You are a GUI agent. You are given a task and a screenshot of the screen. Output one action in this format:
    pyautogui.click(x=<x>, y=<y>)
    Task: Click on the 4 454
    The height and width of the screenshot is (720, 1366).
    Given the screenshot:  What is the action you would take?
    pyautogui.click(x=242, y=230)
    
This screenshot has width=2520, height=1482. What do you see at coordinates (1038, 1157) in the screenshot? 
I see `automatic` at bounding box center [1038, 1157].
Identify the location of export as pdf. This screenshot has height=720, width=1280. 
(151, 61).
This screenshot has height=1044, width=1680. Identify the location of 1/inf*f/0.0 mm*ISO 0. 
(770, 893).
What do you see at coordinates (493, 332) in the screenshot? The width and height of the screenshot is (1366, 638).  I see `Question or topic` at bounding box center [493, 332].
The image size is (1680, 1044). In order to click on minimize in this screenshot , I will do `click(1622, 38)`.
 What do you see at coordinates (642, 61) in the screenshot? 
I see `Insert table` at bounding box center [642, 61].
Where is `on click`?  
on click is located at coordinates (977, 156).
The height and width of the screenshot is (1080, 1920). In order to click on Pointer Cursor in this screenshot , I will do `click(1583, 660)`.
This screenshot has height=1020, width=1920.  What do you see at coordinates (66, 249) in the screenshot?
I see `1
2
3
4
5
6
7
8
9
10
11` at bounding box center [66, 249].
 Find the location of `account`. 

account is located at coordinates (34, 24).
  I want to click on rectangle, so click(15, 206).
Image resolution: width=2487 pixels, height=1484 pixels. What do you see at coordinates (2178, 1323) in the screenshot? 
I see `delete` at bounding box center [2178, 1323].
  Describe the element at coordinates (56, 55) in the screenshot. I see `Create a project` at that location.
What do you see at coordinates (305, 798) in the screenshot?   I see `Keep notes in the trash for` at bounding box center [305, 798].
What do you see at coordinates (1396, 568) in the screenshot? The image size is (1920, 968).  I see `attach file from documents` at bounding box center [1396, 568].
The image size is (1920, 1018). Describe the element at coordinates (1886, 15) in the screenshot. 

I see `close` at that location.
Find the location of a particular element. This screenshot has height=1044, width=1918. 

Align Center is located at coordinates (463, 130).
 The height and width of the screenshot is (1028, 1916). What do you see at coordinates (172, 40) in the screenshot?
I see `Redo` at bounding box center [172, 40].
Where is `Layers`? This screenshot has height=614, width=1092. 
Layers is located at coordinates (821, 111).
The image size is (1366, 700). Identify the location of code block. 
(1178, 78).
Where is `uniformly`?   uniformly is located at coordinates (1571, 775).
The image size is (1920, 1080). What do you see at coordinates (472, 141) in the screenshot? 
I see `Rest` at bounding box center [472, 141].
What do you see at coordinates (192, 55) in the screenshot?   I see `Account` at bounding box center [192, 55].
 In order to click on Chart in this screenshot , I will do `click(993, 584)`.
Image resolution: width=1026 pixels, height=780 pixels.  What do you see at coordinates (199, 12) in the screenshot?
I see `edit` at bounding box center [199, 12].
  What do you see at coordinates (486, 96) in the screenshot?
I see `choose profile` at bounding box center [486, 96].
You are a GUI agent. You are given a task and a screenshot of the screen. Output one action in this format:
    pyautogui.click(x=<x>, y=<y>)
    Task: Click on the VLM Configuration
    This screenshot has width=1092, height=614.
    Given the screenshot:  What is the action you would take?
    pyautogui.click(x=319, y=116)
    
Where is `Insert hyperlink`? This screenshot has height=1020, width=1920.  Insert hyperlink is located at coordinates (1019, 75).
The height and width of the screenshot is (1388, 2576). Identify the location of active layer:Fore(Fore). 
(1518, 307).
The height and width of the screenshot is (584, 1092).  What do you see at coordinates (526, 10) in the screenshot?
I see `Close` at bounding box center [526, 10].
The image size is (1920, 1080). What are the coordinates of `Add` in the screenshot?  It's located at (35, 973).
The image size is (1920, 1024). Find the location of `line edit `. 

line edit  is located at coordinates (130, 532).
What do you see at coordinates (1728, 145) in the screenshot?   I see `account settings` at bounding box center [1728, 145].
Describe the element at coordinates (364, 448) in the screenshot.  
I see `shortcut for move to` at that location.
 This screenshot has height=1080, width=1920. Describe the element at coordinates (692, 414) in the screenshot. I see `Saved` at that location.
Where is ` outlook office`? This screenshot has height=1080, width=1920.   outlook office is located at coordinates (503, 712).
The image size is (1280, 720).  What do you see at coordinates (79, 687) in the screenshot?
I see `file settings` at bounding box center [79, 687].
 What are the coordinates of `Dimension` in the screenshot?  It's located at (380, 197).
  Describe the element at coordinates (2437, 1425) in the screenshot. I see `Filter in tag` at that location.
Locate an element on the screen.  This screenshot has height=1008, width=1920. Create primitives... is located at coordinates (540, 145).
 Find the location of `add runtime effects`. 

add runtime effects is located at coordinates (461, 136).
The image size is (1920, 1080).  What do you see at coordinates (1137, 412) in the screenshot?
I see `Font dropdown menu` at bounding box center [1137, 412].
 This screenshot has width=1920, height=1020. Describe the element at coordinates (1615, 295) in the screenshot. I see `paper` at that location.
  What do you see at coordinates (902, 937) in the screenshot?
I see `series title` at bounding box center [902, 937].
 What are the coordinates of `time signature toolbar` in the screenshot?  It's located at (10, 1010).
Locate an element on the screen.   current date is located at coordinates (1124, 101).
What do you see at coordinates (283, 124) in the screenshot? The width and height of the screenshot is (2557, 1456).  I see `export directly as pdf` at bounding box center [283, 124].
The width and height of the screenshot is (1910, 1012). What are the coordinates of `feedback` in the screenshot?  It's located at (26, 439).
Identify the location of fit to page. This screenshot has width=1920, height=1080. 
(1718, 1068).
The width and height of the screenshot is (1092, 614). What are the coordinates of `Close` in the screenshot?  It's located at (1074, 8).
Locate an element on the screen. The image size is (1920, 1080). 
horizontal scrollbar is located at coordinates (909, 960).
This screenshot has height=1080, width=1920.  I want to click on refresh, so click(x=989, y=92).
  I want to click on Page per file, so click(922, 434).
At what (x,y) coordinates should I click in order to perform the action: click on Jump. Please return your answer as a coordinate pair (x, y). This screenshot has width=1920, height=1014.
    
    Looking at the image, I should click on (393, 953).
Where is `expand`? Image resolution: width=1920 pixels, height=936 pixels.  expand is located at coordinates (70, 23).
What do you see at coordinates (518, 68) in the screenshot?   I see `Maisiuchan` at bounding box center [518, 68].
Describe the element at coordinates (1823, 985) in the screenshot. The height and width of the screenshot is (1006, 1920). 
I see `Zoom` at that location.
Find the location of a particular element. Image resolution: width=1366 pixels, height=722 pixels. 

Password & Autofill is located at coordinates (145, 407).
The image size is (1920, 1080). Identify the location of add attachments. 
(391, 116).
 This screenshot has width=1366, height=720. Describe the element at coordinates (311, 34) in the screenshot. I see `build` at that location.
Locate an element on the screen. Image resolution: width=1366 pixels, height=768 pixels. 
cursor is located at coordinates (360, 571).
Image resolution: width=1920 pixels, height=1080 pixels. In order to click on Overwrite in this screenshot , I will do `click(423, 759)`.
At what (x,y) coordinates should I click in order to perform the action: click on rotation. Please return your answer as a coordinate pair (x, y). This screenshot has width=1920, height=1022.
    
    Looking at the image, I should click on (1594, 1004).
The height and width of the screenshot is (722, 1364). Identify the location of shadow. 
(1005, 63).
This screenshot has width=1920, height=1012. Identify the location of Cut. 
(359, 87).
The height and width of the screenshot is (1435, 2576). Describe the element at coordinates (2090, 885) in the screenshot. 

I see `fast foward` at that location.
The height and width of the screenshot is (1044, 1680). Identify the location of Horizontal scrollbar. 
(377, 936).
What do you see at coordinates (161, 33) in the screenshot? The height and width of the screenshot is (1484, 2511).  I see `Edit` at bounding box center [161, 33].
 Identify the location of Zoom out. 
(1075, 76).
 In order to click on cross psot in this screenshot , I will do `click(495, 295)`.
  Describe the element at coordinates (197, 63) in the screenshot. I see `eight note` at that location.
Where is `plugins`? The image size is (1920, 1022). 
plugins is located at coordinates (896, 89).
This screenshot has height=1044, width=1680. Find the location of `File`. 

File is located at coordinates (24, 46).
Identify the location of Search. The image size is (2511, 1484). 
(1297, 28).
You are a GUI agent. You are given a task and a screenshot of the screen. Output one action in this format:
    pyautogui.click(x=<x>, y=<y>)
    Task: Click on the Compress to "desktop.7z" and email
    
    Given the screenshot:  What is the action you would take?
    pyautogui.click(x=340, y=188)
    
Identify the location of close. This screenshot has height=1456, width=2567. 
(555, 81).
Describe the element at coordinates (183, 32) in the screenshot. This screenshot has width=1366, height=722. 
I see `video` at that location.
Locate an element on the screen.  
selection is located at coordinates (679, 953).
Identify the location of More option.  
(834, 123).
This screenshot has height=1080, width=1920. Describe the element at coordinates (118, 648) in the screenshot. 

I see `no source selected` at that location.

Your goal:
Reproduce the records verbatim, from the first line through the line containing "The image size is (1680, 1044).", including both.

Exercise response:
You are a GUI agent. You are given a task and a screenshot of the screen. Output one action in this format:
    pyautogui.click(x=<x>, y=<y>)
    Task: Click on the 4 454
    The height and width of the screenshot is (720, 1366).
    Given the screenshot:  What is the action you would take?
    pyautogui.click(x=242, y=230)
    
This screenshot has width=2520, height=1482. What do you see at coordinates (1038, 1157) in the screenshot? 
I see `automatic` at bounding box center [1038, 1157].
Identify the location of export as pdf. This screenshot has height=720, width=1280. 
(151, 61).
This screenshot has height=1044, width=1680. Identify the location of 1/inf*f/0.0 mm*ISO 0. 
(770, 893).
What do you see at coordinates (493, 332) in the screenshot? The width and height of the screenshot is (1366, 638).  I see `Question or topic` at bounding box center [493, 332].
The image size is (1680, 1044). In order to click on minimize in this screenshot , I will do `click(1622, 38)`.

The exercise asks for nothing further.